I always wanted to start my own web host and the earliest I remember having that desire was in 1998 when I was still in middle school. I had written my own web server software and already had a solid grasp of the protocols of the time. Being young and still in school this got put on the back burner for nearly a decade.
Fast forward to 2007 when I was looking for reliable hosting for one of my own projects and having significant trouble finding a provider I felt that I could trust. This was even before EIG, or Endurance International Group (now called Newfold Digital), had swallowed up all of the common providers. Many of the larger providers were still independent and providing decent but not amazing services.
My decision process came down to Site5 and HostGator at the time, both of which are now owned by Newfold Digital. I will be straightforward in that I honestly don’t remember what leaned me towards HostGator over Site5 but that is where I ended up. Having wanted to start my own provider for nearly a decade at this point I went for a reseller plan with HostGator.
The service overall was ok but not anything I’d consider spectacular. The long and short of it was that the server I was placed on was so hopelessly overloaded that important system wide processes like Apache or Named would crash. Over the first couple of weeks I saw several outages of 1 to 4 hours as services on the server would crash and it would take time for support to fix the issues. There was no way I could reasonably and truthfully recommend my own services to anyone else based upon a HostGator reseller account.
Moving to a Managed Dedicated Server with HostGator.
After only a couple of weeks I moved from a reseller plan at HostGator to a fully managed dedicated server. Even though I had only acquired a couple of customers and the revenue generated was nowhere near what a fully managed dedicated server was going to cost I made that leap. I felt confident that so long as the network and hardware were reliable that I could build a solid service on top of them. For a short time, about 4 months, I was right.
At the end of July in 2008 the data center where my server from HostGator was located, The Planet, experienced an explosion, fire, and several days of downtime. At this point I had managed to acquire a few hundred clients and this was quite the nightmare experience. Ultimately I had no control over whether the server was going to be ok and when, if at all, it was going to come back online. All I could do was tell my clients that I would keep them as informed as I possibly could.
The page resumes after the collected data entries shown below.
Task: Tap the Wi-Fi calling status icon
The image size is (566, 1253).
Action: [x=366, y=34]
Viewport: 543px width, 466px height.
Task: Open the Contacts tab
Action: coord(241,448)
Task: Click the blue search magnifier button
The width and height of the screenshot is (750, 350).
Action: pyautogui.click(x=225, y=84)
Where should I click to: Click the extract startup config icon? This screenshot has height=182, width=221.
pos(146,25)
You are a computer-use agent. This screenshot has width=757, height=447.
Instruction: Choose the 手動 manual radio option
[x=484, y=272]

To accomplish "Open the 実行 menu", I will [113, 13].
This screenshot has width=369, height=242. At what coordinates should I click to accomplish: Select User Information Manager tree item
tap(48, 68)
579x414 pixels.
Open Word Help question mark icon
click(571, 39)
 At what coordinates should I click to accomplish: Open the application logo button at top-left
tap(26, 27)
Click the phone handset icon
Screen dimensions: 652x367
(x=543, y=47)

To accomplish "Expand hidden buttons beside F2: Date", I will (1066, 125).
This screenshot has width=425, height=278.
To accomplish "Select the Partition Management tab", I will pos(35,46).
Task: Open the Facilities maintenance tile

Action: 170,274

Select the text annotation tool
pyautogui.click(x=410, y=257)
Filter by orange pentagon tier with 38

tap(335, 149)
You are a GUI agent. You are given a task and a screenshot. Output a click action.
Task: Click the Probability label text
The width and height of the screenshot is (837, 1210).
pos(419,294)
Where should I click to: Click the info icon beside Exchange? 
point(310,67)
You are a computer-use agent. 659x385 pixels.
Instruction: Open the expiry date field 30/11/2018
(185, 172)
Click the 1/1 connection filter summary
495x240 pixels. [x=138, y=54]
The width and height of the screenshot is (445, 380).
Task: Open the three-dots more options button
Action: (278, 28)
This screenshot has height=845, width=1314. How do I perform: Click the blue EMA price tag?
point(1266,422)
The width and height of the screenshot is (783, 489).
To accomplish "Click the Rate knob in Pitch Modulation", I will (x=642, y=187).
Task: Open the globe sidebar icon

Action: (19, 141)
If my memory serves me right, as this was more than 14 years ago at the time of writing this post, MDDHosting was offline for about 72 hours although it may have been as long as 96. I don’t unfortunately have uptime statistics from this time so all I have to go from is my memory. Fortunately many of my clients at the time were very understanding that this was outside of my control and once everything did eventually come back online I had only lost a few. I felt terrible that there was nothing I could do during the outage and this was a lesson I would take to heart.
Moving to Unmanaged Dedicated Servers at SoftLayer, now IBM.
I moved from the fully managed dedicated server at HostGator to an unmanaged server at SoftLayer within the month following the explosion at The Planet datacenter. Over the several months I had the dedicated server from HostGator I used every opportunity I could to learn more about server management and security. Anytime I asked for help with anything at all I made sure to as how the support technician solved the issue as well as why the issue happened at all. My goal has always been to avoid issues for my clients whenever possible even if I knew how to fix it after it had happened.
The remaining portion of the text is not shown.